Core Europe's precepts? First, a kind of protectionism lite, which promotes national champions and, when necessary, uses market methods to advance its dirigiste goals. (Paris, after all, encouraged Sanofi to pay big bucks to Aventis investors.) The other traits: a determination to keep U.S. influence at bay and bend EU rules to promote the interests of the core, even at the expense of the periphery. Witness how France and Germany got away with breaching rules on budget deficits last November. Or how Chirac and German Chancellor Gerhard Schröder have coddled Russian President Vladimir V. Putin -- despite the European Commission's more critical stance on Russia.

Chirac and Schröder feel the wind in their sails, especially after the Madrid bombings, which led to a Socialist electoral victory two days later -- and to a 180-degree shift of policy in Madrid toward France and Germany and away from Britain and the U.S. Almost overnight, France and Germany won new clout in the fight for Europe's future. They are now likely to get an agreement on an EU constitutional treaty.

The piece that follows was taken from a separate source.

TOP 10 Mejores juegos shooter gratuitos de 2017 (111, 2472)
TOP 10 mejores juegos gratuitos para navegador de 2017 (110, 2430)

This shift in the political dynamic is rapidly isolating British Prime Minister Tony Blair, who has had to give in to calls from skeptical Britons for a referendum on a new European constitution. A no vote -- which polls predict -- would distance Britain further from the rest of the EU. With Britain sidelined and Spain backing France, says BP PLC (BP ) Chairman Peter D. Sutherland, "we're again back to the idea of Core Europe."

If official meddling is anything to go by, that's not an uplifting idea. After bailing out engineering giant Alstom (ALS ), Paris has pushed French banks to renegotiate its debt. Rome is rescuing Alitalia. German officials want new EU members to realign corporate tax rates to higher German and French levels.

True, governments are taking advantage of a leadership vacuum in the EC, which normally keeps an eye on uncompetitive behavior. EC President Romano Prodi, whose successor will be announced in June, is focused on Italian politics; several commissioners have left. Daniel Gros, head of the Center for European Policy Studies in Brussels, thinks a weakened EC is letting Paris and Berlin pursue "rear-guard" actions. But, he adds, "if Core Europe means thinking what is good for Paris and Berlin is good for everyone, it's not going to work." That won't keep Paris and Berlin from trying.